Ford stopped production of its F-150 Lightning electric pickup earlier this week due to unidentified battery issue, but now a company spokesperson has confirmed that the reason was combustion in an already manufactured but not yet delivered vehicle. According to local media, an F-150 Lightning truck caught on fire while sitting in a lot dedicated to production vehicles that are to pass quality control checks before being shipped out to dealers.

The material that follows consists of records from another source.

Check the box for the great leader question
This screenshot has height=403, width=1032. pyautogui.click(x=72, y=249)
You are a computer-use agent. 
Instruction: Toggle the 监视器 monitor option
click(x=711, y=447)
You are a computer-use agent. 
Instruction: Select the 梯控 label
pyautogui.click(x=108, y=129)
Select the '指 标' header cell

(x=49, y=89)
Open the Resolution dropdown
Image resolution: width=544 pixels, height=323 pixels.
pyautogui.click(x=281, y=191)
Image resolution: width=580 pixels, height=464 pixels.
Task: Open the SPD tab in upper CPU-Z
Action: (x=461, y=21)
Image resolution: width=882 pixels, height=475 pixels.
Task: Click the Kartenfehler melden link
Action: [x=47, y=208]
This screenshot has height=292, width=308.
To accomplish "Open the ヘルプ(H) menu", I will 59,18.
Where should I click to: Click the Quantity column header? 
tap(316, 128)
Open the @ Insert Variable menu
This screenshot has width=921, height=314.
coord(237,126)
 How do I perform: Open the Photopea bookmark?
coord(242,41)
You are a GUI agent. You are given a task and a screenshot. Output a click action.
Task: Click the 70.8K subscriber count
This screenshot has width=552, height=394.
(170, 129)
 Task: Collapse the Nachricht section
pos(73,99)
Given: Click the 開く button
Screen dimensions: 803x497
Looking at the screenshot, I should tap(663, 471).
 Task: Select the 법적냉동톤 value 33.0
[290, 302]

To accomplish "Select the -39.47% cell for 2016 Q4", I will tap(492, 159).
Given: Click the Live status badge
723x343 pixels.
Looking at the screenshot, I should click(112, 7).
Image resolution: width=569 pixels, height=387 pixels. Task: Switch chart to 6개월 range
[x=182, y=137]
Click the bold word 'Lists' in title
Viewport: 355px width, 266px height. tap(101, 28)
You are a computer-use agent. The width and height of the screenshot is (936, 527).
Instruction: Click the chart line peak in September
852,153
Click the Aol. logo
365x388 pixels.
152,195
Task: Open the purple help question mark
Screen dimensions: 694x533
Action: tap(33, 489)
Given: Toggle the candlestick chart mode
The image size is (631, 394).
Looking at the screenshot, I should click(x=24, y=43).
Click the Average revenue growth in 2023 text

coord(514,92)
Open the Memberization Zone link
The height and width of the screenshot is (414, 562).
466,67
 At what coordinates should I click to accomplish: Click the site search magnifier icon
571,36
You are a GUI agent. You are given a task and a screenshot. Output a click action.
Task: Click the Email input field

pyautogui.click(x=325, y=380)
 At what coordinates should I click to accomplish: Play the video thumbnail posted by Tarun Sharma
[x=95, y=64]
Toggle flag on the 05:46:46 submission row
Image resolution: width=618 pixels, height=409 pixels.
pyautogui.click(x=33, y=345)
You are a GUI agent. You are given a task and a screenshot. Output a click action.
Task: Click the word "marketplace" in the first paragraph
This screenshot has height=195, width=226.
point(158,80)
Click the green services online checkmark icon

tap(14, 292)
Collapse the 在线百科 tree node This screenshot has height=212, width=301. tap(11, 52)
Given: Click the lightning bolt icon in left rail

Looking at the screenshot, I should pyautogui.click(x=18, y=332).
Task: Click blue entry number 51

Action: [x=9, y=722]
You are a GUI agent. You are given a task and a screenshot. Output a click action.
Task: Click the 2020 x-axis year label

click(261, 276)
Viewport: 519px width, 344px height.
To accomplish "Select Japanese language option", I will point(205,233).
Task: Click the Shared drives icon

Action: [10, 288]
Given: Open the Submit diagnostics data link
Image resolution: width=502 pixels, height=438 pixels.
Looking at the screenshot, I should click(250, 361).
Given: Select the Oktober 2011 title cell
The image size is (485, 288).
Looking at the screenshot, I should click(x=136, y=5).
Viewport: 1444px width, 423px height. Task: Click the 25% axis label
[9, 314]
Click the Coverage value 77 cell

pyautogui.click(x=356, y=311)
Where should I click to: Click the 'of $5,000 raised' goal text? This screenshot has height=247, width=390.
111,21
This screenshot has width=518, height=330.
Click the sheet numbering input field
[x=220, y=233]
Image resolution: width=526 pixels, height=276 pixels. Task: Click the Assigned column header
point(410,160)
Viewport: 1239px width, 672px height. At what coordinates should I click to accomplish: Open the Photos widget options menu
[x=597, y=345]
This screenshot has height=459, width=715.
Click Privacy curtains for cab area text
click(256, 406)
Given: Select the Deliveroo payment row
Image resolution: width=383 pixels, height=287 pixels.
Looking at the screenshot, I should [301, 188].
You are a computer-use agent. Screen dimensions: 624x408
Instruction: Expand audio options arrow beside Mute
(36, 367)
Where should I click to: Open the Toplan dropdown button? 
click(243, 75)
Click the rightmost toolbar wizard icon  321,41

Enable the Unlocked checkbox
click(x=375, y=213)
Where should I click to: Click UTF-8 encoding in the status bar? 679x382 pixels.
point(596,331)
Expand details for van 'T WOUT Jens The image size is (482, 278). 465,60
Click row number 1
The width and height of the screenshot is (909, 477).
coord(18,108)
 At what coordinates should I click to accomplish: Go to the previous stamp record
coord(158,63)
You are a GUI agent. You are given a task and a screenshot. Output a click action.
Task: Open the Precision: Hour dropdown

According to spokesperson Emma Bergg confirming the incident, it may be a few weeks before production restarts:
I can confirm one vehicle fire. Let me reiterate, we have no reason to believe F-150 Lightnings already in customer hands are affected by this issue. We are suspending production at the Rouge Electric Vehicle Center through at least the end of next week. We believe we have identified the root cause of this issue. By the end of next week, we expect to conclude our investigation and apply what we learn to the truck’s battery production process; this could take a few weeks. We will continue holding already-produced vehicles while we work through engineering and process updates.
Ford currently uses performance high-nickel batteries for its F-150 electric truck, but will be moving to the cheaper and safer LFP chemistry, first for the Mach-E, with a new US$3.5 billion factory in Michigan.
Ford's CEO has started restructuring the company to cut costs and streamline processes so it can close the up to US$8 billion production efficiency gap with other profitable automakers. It recently identified a mile of unneeded cabling in the Mustang Mach-E, for instance, unlike Tesla's assembly that has the cables measured down to an inch.
Ford's electrification push has been a success story so far, with the F-150 Lightning one of the most popular electric vehicles sold in the US last year. Still, Ford's dedicated Model E electric car division is not yet profitable due to high battery costs, production inefficiencies, and snags like the F-150 Lightning fire this week.
"The industry needs to start focusing on making money on EVs," said Ford's CEO. The company expects to get a decent 8% operating profit margin from its electric cars in 2026, though, and in the meantime it is funding the EV business from its legacy car sales like so many automakers are doing in this transitional period.